Mord an Ehefrau: Lebenslange Haft für Rudolf H.

Am 09.10.2020 veröffentlicht

Rudolf H. soll seine Ehefrau erstochen haben, weil er es nicht ertragen konnte, dass sie ihn verlassen wollte. Für die Richter am Hanauer Landgericht steht fest, dass die Tat nicht im Affekt, sondern aus niederen Beweggründen begangen wurde. Jetzt muss der 43-jährige Angeklagte lebenslang ins Gefängnis.

Es ist der 18. Februar 2020, als Rudolf H. am frühen Morgen in Bad Soden-Salmünster mit einem Messer auf seine Frau Brigitte eingestochen haben soll. Die 38-Jährige brach zusammen und starb noch am Tatort. Besonders dramatisch: Die 13-jährige Tochter musste mit ansehen, wie ihre eigene Mutter getötet wurde. Rudolf H. soll seine Bluttat schon länger geplant und die Mordabsichten gestanden haben. Die gemeinsamen Kinder werden vermutlich ihr Leben lang traumatisiert sein.

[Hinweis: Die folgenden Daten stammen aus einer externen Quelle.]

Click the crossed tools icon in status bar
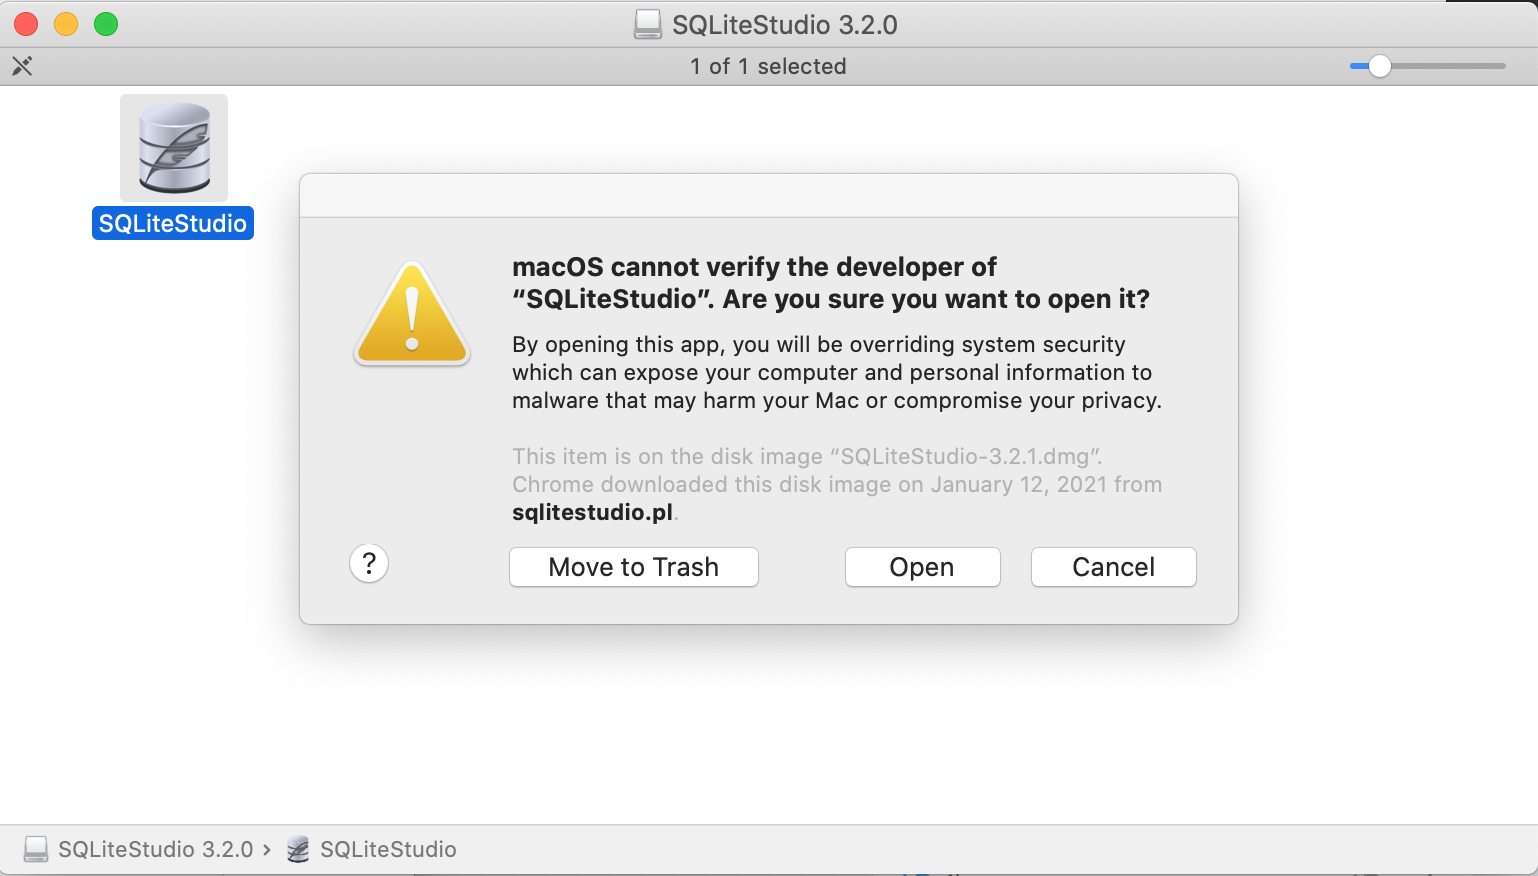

Unser Reporter berichtet vom Gericht

"Während der Urteilsverkündung wirkte der Angeklagte ruhig, fast trotzig, als sei er in seiner eigenen Welt gefangen. Von der Emotionalität, die er besonders bei den Aussagen seiner Tochter gezeigt hat, war nichts mehr zu sehen", berichtet unser Reporter Simon Steioff.